パージュさんは、読み終わりパチパチと目を瞬いていたが、バラン王兄の言葉を聞いて、「バラン王兄殿下らしいですね。」とクスクス笑った。
「むむう、やる人と歌詞によっては、かなりくどい事になるこのテクニック、バラン王兄殿下は、流石に自分を分かっていると言いましょうか。彼ならさもあらんと思わせます。一点突破の人って、強いですね。」
竜樹とミランがうむうむと頷く。
エーグル副団長が、何故か焦って、書いては反故にし、書いては反故にしている。「その手があったとは•••!」と、苦しい吐息。
「あー、もう何だか分からなくなってきた!これで!」
グイッと便箋を折って、封筒に入れると、ペタンとのりをつけて綺麗な丸い紙を貼って配達員に託した。
「恋文、お届けします!」
「はい、ありがとうございます。」
パージュさんが受け取り、ぴぴっとペーパーナイフで封筒を開ける。
ピラッと一枚、便箋を。
「え。」
ダラダラダラ、エーグル副団長は、なんだか緊張して汗をかいている。
パージュさんは、読みます、と前置きして。
『好きです。』
カサリ。便箋を折って仕舞う。
「ええ!!?それだけ!?」
全員一致の声である。
「エーグル副団長、ずいぶんシンプルなラブレターですが。何か•••意図が?」
スーリールが、そそそそ、と近寄って、頭を抱えるエーグル副団長に聞いた。
「もう、もう、何が何だか分からなくなって•••考えてきた恋文は、カシオン君が言うように、くどくて、暑苦しくて、ダメだと思ったら、もうこれしか書けなくて•••!」
「カシオンさん、罪な男ですね。」
「自滅してますね。」
解説席がツッコむ。
しかし、パージュさんは、「これも、エーグル副団長らしくて、いいと思います。男らしい感じで。」ふふふ、と嬉しそうにしている。

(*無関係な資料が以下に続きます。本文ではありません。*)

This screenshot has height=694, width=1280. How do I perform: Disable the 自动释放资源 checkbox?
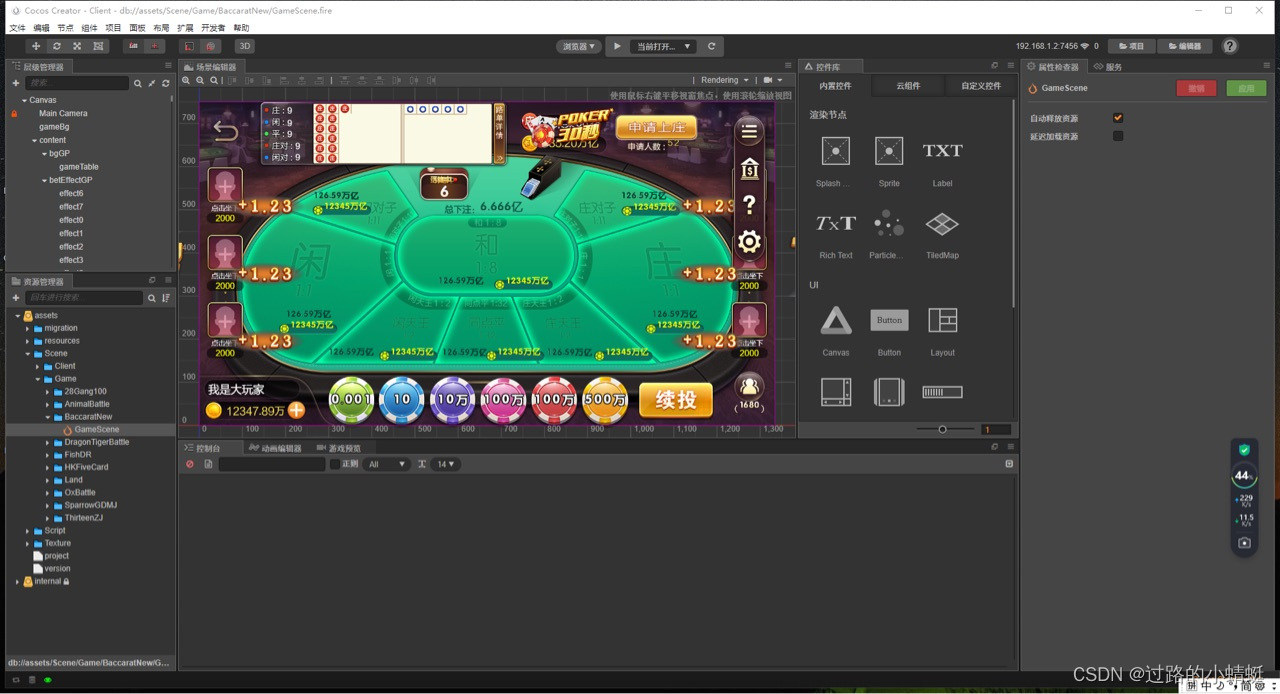point(1118,118)
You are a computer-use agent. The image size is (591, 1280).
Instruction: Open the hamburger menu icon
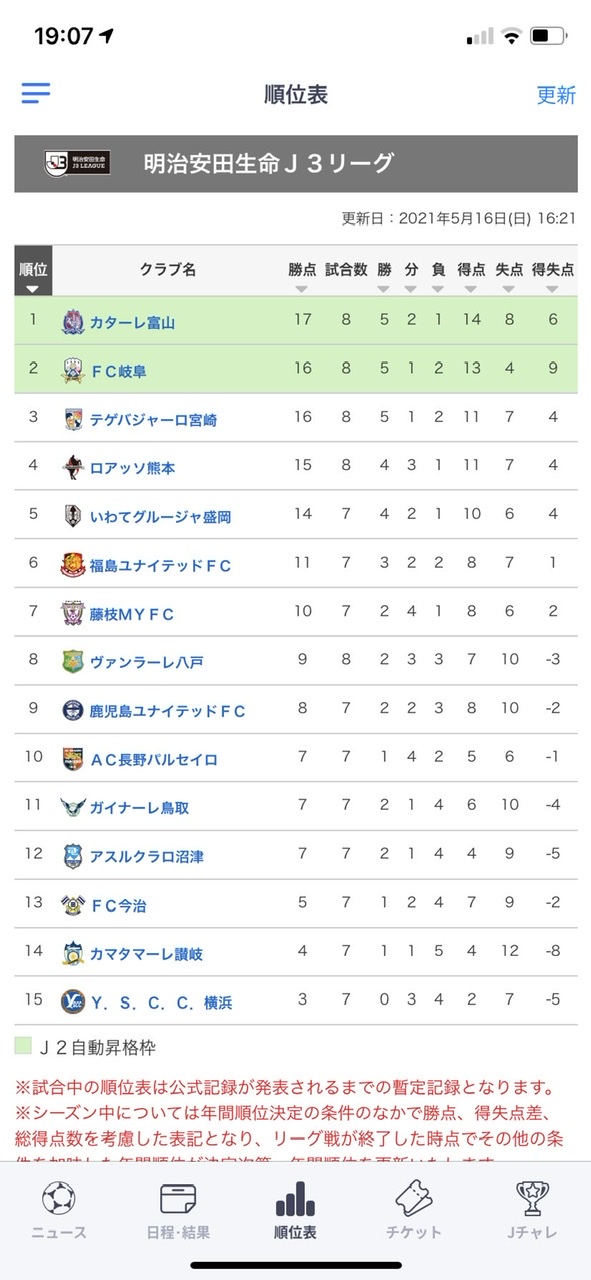(36, 93)
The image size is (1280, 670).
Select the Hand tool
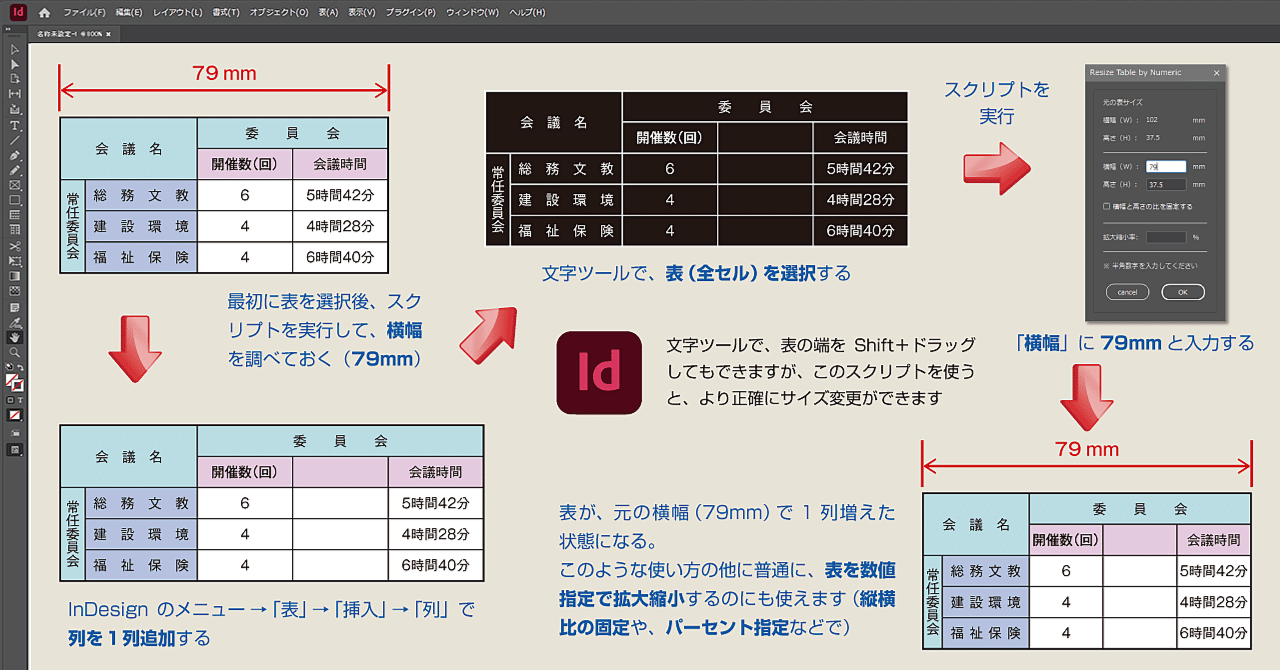[13, 337]
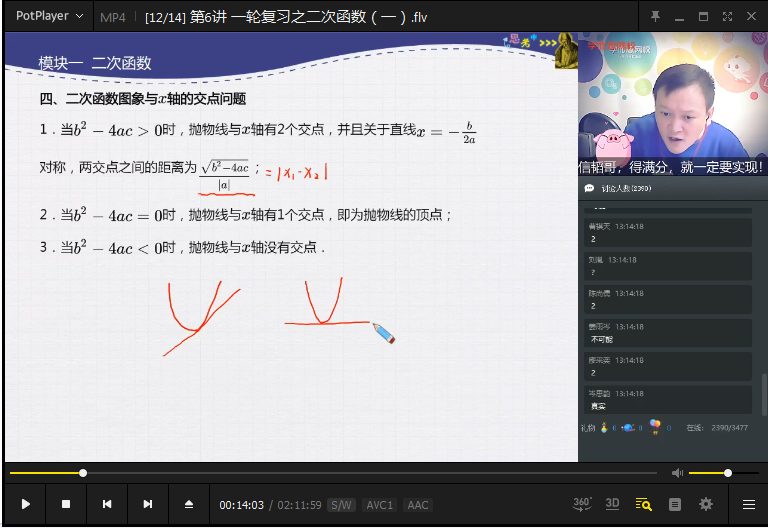Skip to previous file in playlist
This screenshot has width=768, height=528.
pyautogui.click(x=107, y=505)
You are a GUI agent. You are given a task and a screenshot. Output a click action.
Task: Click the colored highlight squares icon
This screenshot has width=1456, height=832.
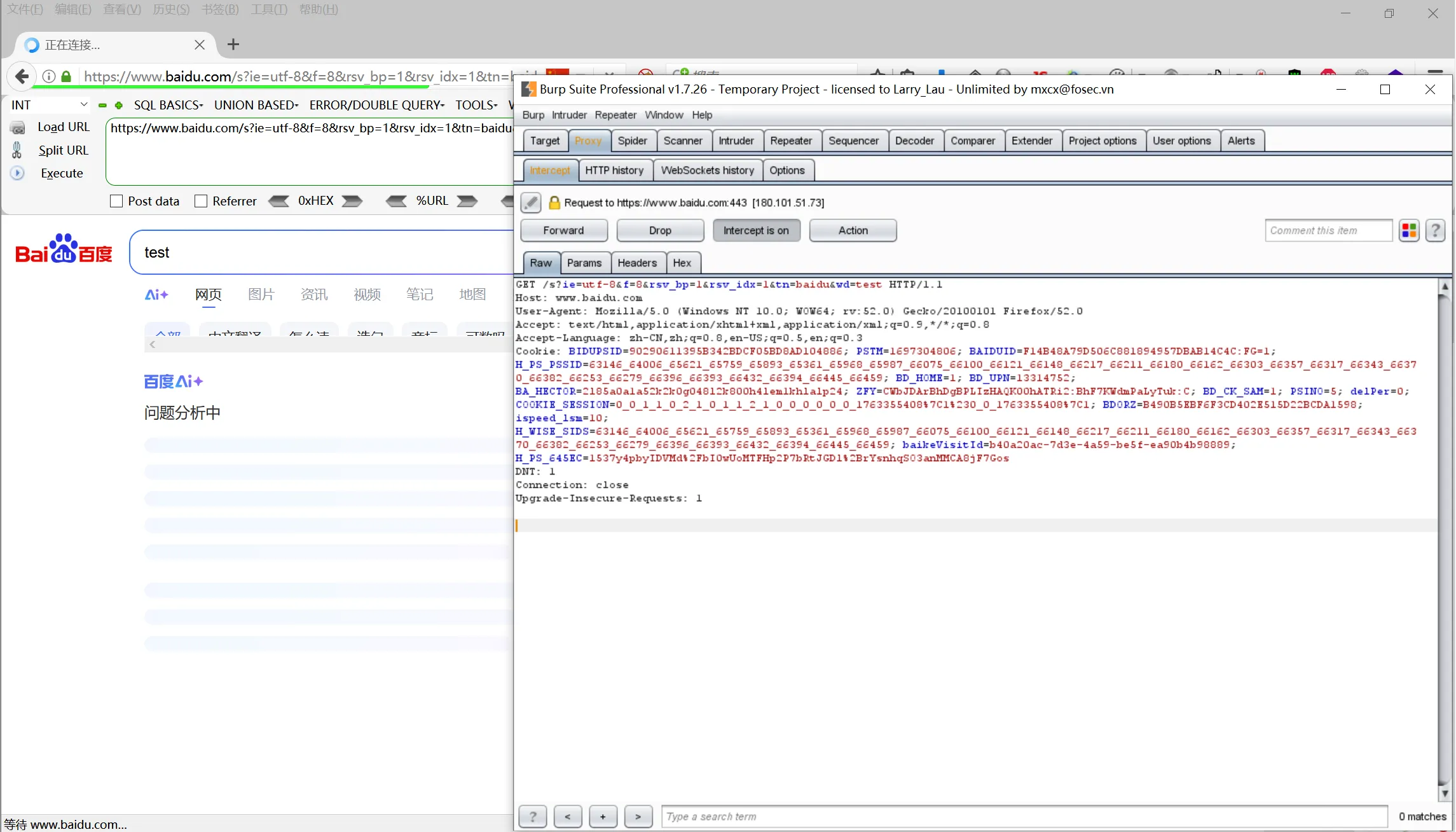(1409, 230)
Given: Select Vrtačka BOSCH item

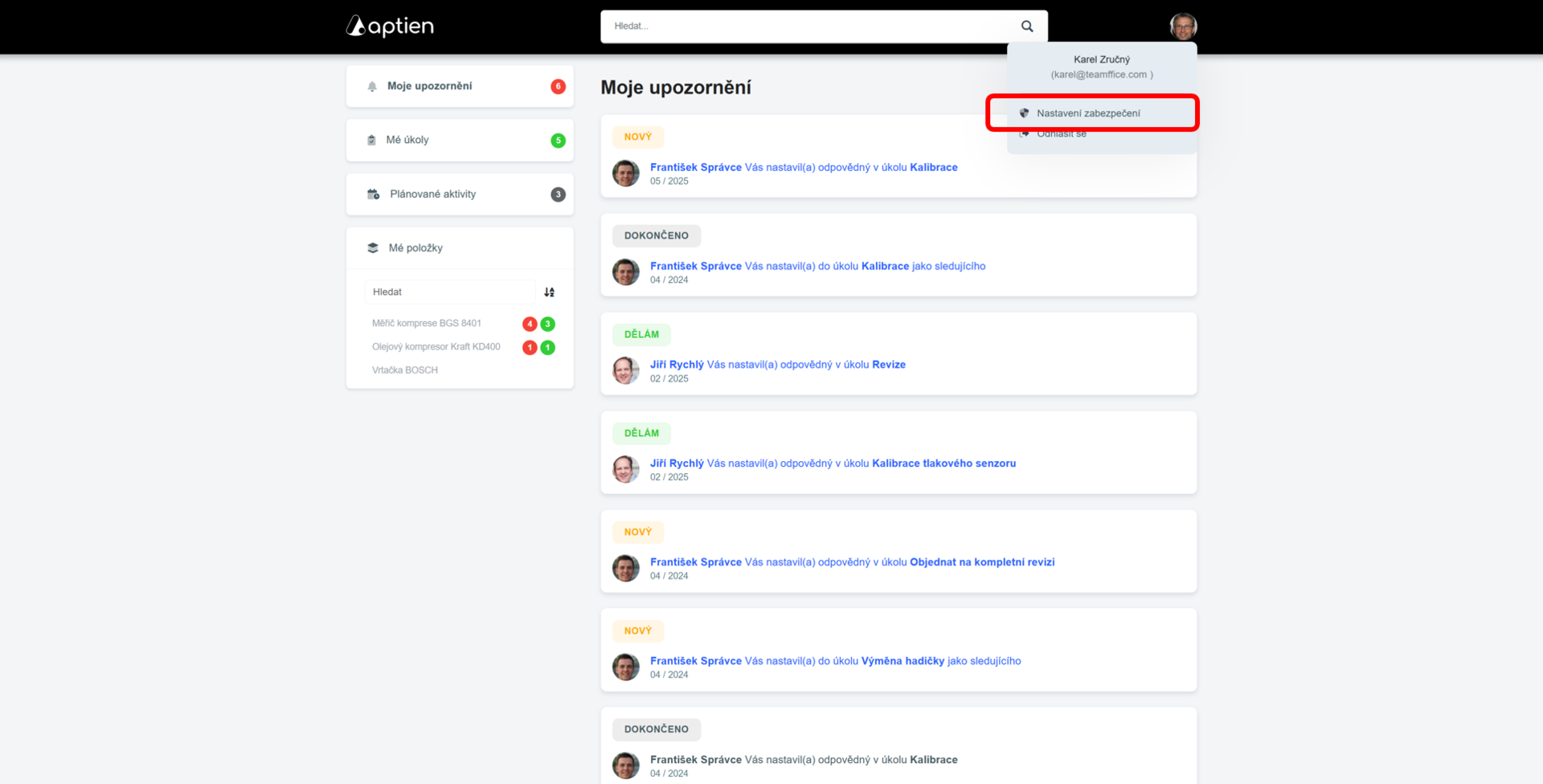Looking at the screenshot, I should [x=405, y=370].
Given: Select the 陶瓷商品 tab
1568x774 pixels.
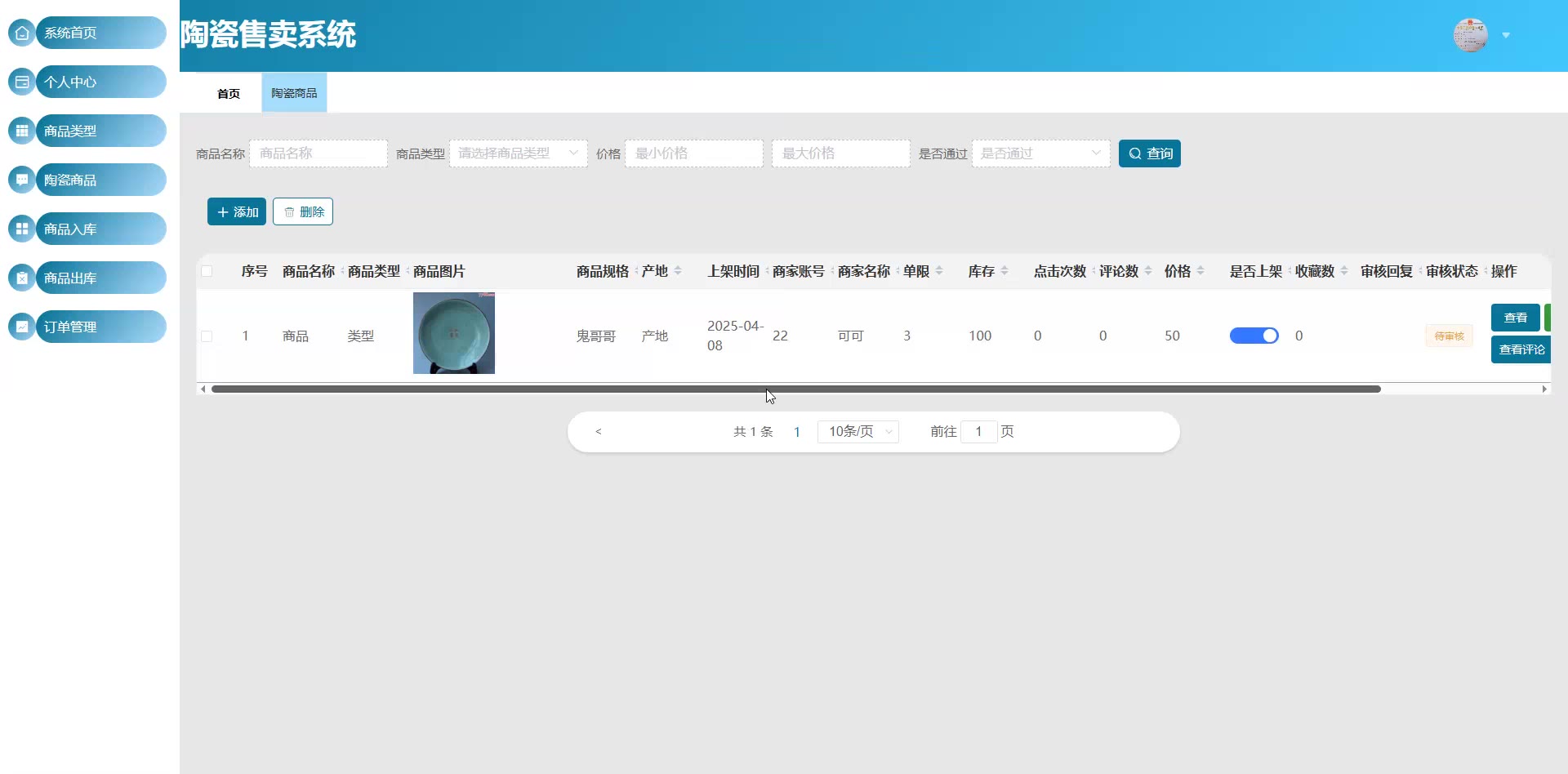Looking at the screenshot, I should 294,93.
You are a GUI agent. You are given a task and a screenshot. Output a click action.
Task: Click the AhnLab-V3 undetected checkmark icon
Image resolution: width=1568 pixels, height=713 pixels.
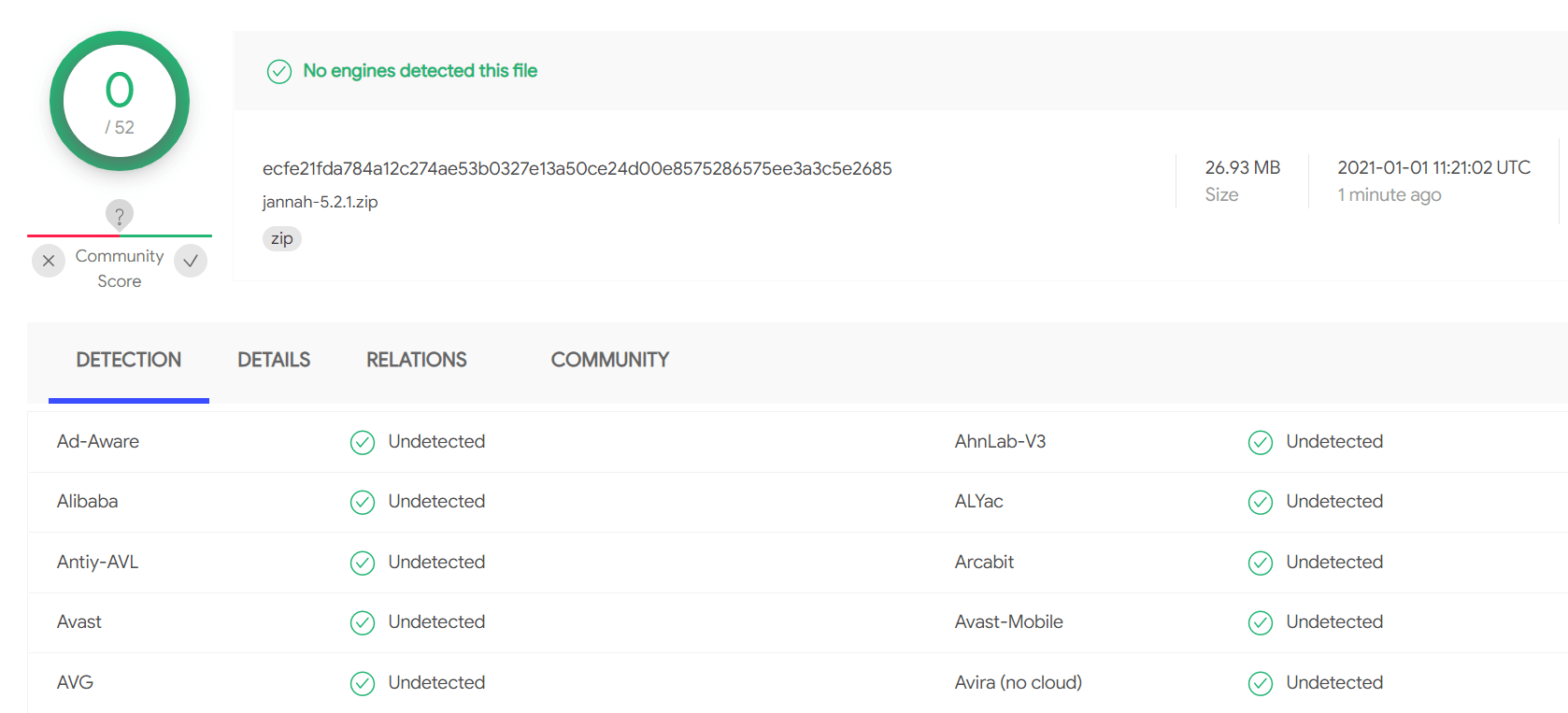tap(1261, 442)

エーグル副団長は、それを聞いてホッとして、「パージュさん•••。」ホワッと緊張を解いた。
さて、残るはミネ侍従長である。
サラリと封蝋をして、配達員に渡す。
お届けして、クロシェット侍女長がそれを開く。
『クロシェットへ
長い時間を共にしてきました。
これからも、貴女と、仕事と、良き時間を過ごしたい。
後進の育成も、まだまだこれから。
私達が残せる事が、沢山あると思っています。
そして、少しだけ、私達2人の時間も増やせたら。
あとちょっと頑張って、老後は一緒にのんびりしませんか。
これからも貴女と共に
ミネより』
「渋い!」
「もう、誰も何も言う事ない、ピッタリのお二人です。」
クロシェット侍女長は、ふふ、と笑って便箋をたたむと、うんうんとミネ侍従長に頷いてみせた。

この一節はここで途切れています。